A Perfect Life

Growing up in middle America in the 1950s and 60s (as I did), the standard for perfection was: husband, wife, children, house with a picket fence, good job, money in the bank. We were taught to aspire to that, to see it not only as perfect, but “normal.” In addition, the silent subtext was: white, heterosexual, Christian. Anything outside those tight parameters was viewed as suspect, not a perfect American-dream life.

What if you don’t fall into any of those descriptions? What if you don’t want any of those things? What if that version of “normal” feels untrue or excluding? In the late 1960s and 70s, individuals began to break through those stereotypes and claim different versions of perfect. Normal became an outdated concept, and diversity took its place. Diversity in race, religion (or none), nationality, gender, sexual preference, physical ability, age, job descriptions. Male/female stereotypes and roles began to change. Same-sex, gender-fluid, and mixed-race couples were able to live more open lives as political movements affected attitudes and expectations. Many people chose not to marry or have children at all.

New options appeared, but a number of deeply ingrained viewpoints remained. There is much yet to be transformed within our social structures. Nevertheless, change is still occurring; hearts are opening to kindness and inclusion. We are gradually bridging into a more expansive, loving future. In the meantime, how do we view our lives? What is “perfect” in the context of the world we currently live in? Maybe that is an idea, a goal, that needs to be redefined—or disappear entirely. Perhaps perfection as we have always viewed it is an illusion that only keeps us dissatisfied and looking outward for happiness and peace of mind.

Perhaps “perfect as is” is a more useful perspective— being human exactly as we are. Instead of looking at ourselves and life events and asking “What’s wrong with me?” or “Why is this happening to me?” we can view every situation as part of our soul plan, all with a purposeful design, which may not reveal itself immediately. Trust is necessary. Our minds think we know what’s best, based on what we’ve been told all our lives, but our hearts often know better. And our souls know that we were born to live the exact life we are living. Ever expanding, ever evolving.

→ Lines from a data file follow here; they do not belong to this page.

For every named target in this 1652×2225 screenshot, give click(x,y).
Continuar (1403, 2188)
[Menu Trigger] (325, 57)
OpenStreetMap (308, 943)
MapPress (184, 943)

When I look at my life that way, judgment and comparison fall away. I am not aspiring to change how everything is unfolding in order to meet some preconceived idea. Over the years, I have learned to surrender to the flow of each day’s events and to any feelings that arise. Whatever is before me and within me is what I’m meant to experience. The spiritual journey I have been on for many years has shown me that my soul is the source of my life’s direction and when I am guided by its wisdom, I am centered in inner peace and calm. If we listen, each of our souls directs us wisely. Your life is perfect as is.